[Stored data entries]
------------------------------------
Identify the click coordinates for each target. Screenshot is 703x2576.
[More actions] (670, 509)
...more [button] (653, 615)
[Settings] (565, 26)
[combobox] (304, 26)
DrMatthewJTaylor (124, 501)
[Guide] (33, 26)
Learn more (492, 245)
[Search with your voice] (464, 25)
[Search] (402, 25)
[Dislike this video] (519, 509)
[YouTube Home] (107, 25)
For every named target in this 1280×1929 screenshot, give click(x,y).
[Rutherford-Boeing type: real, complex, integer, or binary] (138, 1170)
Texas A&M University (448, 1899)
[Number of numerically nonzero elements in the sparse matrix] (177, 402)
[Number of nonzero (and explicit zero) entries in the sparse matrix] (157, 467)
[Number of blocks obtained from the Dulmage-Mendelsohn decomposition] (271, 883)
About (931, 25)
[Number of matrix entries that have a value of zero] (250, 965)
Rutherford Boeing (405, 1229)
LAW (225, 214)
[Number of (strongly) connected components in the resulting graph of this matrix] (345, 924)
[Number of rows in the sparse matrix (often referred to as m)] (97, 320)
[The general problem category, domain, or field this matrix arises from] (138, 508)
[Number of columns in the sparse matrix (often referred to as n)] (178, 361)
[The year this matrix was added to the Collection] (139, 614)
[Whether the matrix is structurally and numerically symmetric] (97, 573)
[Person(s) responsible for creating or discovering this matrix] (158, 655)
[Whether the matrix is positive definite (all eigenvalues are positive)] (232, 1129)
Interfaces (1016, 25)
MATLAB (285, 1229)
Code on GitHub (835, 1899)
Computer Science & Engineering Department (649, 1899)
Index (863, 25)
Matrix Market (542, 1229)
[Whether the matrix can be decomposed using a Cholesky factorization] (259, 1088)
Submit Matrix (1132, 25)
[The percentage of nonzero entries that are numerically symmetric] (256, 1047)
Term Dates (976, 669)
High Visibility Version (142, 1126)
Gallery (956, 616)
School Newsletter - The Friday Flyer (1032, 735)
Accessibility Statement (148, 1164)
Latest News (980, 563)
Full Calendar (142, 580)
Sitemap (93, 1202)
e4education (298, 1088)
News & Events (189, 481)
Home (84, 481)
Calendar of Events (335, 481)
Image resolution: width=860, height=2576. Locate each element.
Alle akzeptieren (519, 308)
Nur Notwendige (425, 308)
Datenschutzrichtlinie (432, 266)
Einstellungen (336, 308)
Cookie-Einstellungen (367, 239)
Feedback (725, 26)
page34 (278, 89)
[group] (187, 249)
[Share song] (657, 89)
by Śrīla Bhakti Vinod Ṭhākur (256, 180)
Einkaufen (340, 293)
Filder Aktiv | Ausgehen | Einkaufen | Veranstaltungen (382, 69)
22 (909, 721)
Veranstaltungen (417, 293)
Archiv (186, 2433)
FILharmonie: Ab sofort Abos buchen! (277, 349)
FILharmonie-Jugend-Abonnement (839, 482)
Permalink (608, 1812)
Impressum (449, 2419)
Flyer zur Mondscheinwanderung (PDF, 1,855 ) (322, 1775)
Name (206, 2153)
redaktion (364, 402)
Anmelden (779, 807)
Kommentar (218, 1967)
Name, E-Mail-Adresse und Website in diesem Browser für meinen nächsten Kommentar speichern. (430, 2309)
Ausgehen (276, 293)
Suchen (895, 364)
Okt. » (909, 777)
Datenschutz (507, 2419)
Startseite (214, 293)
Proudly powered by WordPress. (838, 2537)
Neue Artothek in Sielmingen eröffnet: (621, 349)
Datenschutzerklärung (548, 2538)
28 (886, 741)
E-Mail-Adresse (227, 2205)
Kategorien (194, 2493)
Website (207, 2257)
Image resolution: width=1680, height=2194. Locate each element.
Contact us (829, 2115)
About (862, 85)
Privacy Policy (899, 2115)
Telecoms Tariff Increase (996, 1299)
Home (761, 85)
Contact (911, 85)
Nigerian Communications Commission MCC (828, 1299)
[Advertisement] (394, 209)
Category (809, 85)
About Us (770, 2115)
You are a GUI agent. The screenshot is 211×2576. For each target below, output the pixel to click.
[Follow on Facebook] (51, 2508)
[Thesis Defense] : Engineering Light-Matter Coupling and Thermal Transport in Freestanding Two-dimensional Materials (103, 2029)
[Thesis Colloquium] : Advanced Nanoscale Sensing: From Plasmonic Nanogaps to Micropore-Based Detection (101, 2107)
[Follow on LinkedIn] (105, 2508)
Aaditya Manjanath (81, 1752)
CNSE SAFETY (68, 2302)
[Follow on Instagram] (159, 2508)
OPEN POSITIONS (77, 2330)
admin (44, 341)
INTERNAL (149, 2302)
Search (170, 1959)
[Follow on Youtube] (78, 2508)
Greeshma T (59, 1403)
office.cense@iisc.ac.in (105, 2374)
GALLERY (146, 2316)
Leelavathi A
------------------------------------
_Assignment_.
Write out, from the lines above, only those from the line with "Telecoms Tariff Increase (996, 1299)" to the line with "About Us (770, 2115)", exactly as given, including the first and the last.

_Solution below_.
Telecoms Tariff Increase (996, 1299)
Home (761, 85)
Contact (911, 85)
Nigerian Communications Commission MCC (828, 1299)
[Advertisement] (394, 209)
Category (809, 85)
About Us (770, 2115)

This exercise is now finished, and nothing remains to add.